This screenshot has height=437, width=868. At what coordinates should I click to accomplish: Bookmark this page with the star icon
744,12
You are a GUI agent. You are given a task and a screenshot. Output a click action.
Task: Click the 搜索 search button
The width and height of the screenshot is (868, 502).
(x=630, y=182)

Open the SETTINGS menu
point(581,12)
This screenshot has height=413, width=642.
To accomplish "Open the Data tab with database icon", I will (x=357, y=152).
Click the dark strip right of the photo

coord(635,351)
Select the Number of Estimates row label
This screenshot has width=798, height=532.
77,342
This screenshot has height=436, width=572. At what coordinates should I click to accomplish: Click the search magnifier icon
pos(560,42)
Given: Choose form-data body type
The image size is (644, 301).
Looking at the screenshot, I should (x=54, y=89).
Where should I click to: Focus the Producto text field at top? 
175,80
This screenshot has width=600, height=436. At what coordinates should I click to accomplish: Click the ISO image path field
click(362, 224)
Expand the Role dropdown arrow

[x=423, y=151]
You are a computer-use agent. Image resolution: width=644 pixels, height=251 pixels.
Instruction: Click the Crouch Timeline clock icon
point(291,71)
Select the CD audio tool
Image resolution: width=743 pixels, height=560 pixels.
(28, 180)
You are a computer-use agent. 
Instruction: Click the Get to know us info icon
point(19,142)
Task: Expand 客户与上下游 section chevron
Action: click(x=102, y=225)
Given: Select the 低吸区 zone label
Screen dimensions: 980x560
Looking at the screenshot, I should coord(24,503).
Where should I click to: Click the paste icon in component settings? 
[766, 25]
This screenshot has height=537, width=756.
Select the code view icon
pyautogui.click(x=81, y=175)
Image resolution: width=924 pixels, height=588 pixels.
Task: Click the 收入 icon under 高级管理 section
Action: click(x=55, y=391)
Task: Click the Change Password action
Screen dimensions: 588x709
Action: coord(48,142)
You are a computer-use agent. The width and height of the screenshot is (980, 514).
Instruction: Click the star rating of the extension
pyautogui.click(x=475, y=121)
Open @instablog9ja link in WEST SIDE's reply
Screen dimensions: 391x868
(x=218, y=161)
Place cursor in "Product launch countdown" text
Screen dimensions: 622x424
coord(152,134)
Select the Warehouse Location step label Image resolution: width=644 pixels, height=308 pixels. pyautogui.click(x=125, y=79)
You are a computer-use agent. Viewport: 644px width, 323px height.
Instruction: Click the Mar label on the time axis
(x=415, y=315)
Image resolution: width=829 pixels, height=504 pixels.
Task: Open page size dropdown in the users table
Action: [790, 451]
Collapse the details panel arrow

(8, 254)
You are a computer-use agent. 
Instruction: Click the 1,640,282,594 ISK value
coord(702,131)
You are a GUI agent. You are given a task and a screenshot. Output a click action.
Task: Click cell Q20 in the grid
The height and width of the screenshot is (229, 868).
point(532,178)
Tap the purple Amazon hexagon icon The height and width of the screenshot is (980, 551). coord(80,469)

_ _ _

Conta le righe qui sopra in cui compare la stringa "Select", distinguendo tra maiuscole e minuscole. Scrivi soltanto il numero.

5